I was telling Fred about a movie I had seen years ago on television. The movie was about the invasion of earth by powerful aliens from outer space. Nothing humans did stopped the aliens until somebody accidentally discovered that the aliens did not like music. When music was played, the aliens turned into blobs that became increasingly small until they popped and simply disappeared.
To cut the story short, men won over the aliens by playing music over loudspeakers.
Fred looked at me and said: "Did you know that there is a certain sound frequency that is believed to have spiritual and physical healing properties?"
"I've heard about 528 hz." I said. "The proponent, Dr. Len Horowitz, actually lives right here in Hawaii. He calls 528 hz as the universal love frequency which scientists ridicule because it can't be proven."
"But there's proof it works," Fred insisted. "The 528 hz frequency was successfully used in the Gulf of Mexico to clean up oil-polluted waters."

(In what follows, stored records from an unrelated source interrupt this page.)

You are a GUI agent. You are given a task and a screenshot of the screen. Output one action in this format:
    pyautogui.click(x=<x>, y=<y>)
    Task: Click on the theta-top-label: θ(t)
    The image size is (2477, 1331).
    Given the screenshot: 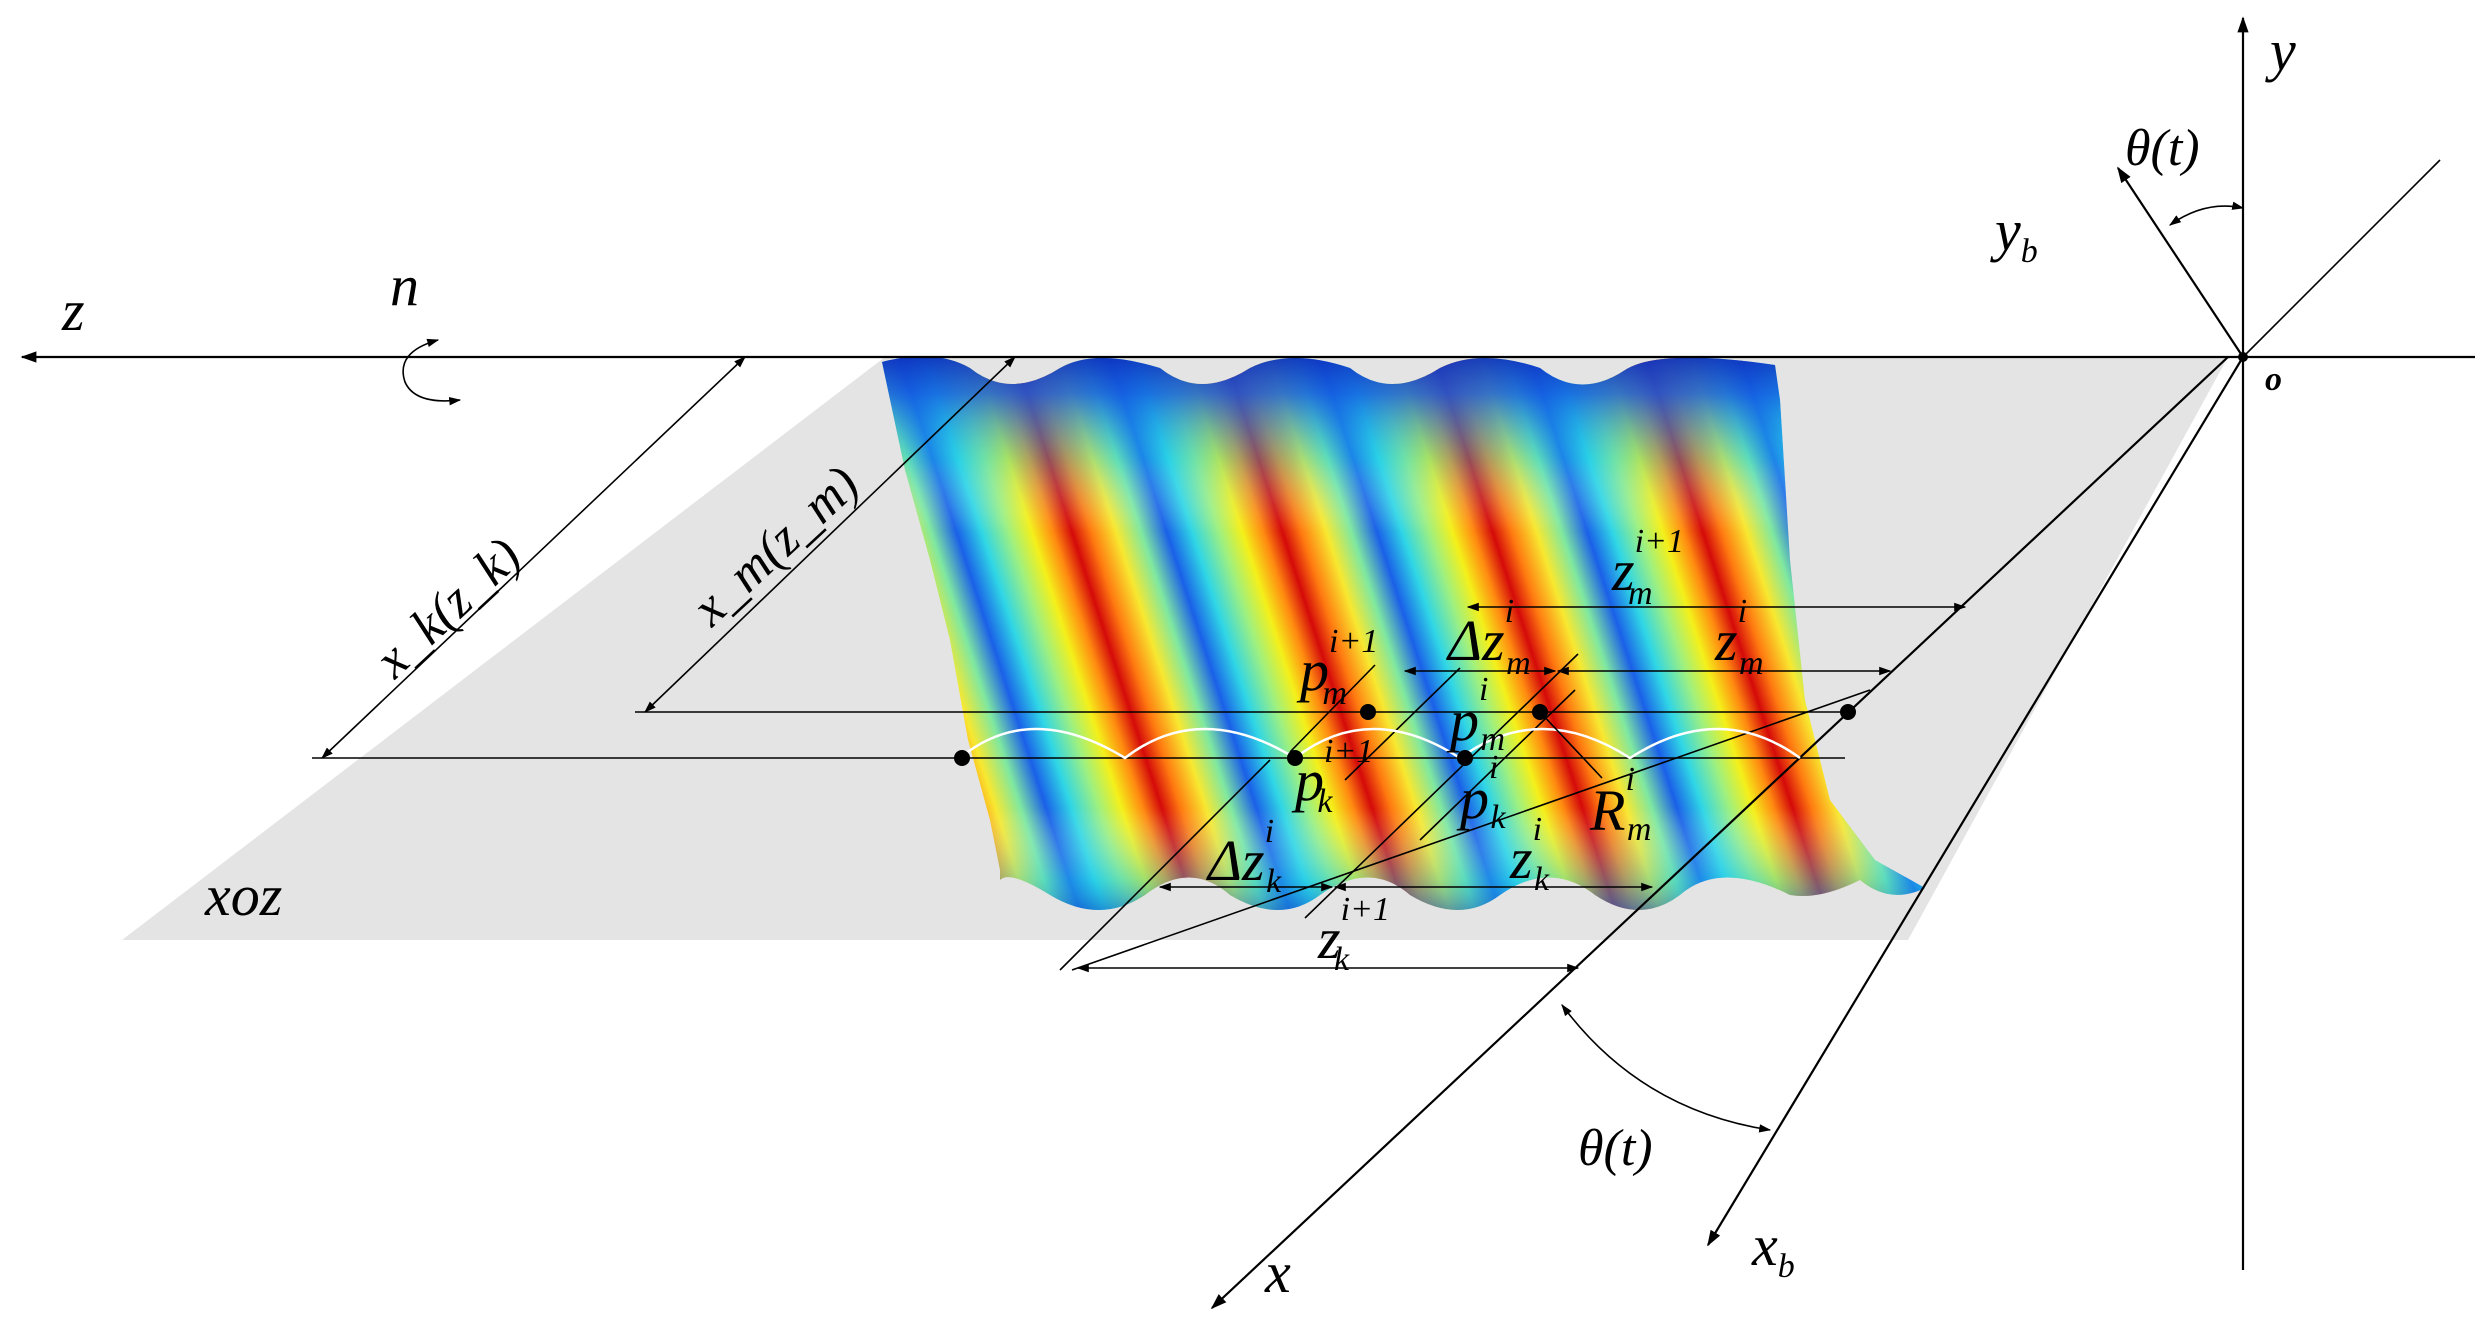 What is the action you would take?
    pyautogui.click(x=2162, y=148)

"Get off it, Fred," I said laughing. "If there's any truth to the so-called Love Frequency,nobody would get sick and die. We'd all be living forever not to mention most likely in Pluto since Earth would be terribly overcrowded."
"Do you believe that you and I are having this conversation?" Fred asked as he started pacing the room typical of grandstanding lawyers in the movies.
"Duh," I was emphatic as I rolled my eyes.
"But does anyone know I'm your cat?" Fred had that smug look on his face that lawyers have after exploding a bomb on the opponent's case.
"Listen, babe, just because nobody has ever heard a cat talk like a man doesn't mean there couldn't possibly be one."